• _Task details_
Write out every one of the items below again, word for word and line for line.

══ Material for the task ══

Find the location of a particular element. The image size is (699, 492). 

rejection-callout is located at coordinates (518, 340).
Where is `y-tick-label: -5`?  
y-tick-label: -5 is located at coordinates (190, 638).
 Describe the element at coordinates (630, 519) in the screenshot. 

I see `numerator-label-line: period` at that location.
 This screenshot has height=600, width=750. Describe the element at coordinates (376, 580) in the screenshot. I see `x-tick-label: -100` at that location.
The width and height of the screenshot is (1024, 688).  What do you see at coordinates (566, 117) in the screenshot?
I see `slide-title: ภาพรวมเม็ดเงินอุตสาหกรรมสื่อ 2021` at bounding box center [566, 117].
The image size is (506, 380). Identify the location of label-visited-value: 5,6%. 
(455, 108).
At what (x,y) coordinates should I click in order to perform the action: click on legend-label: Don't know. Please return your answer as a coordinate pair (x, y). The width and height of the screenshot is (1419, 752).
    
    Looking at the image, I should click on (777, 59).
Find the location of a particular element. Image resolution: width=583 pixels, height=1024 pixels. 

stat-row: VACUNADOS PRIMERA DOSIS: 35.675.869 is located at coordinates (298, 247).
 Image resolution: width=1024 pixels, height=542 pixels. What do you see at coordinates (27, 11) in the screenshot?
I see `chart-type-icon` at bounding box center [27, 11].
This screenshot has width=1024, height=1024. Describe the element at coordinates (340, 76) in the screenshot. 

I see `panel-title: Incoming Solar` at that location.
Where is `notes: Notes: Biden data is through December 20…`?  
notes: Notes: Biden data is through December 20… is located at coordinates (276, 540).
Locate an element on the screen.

═══

• _Answer to the problem_
Find the location of a particular element. The image size is (699, 492). 

rejection-callout is located at coordinates (518, 340).
Where is `y-tick-label: -5`?  
y-tick-label: -5 is located at coordinates (190, 638).
 Describe the element at coordinates (630, 519) in the screenshot. 

I see `numerator-label-line: period` at that location.
 This screenshot has height=600, width=750. Describe the element at coordinates (376, 580) in the screenshot. I see `x-tick-label: -100` at that location.
The width and height of the screenshot is (1024, 688).  What do you see at coordinates (566, 117) in the screenshot?
I see `slide-title: ภาพรวมเม็ดเงินอุตสาหกรรมสื่อ 2021` at bounding box center [566, 117].
The image size is (506, 380). Identify the location of label-visited-value: 5,6%. 
(455, 108).
At what (x,y) coordinates should I click in order to perform the action: click on legend-label: Don't know. Please return your answer as a coordinate pair (x, y). The width and height of the screenshot is (1419, 752).
    
    Looking at the image, I should click on (777, 59).
Find the location of a particular element. Image resolution: width=583 pixels, height=1024 pixels. 

stat-row: VACUNADOS PRIMERA DOSIS: 35.675.869 is located at coordinates (298, 247).
 Image resolution: width=1024 pixels, height=542 pixels. What do you see at coordinates (27, 11) in the screenshot?
I see `chart-type-icon` at bounding box center [27, 11].
This screenshot has width=1024, height=1024. Describe the element at coordinates (340, 76) in the screenshot. 

I see `panel-title: Incoming Solar` at that location.
Where is `notes: Notes: Biden data is through December 20…`?  
notes: Notes: Biden data is through December 20… is located at coordinates (276, 540).
Locate an element on the screen.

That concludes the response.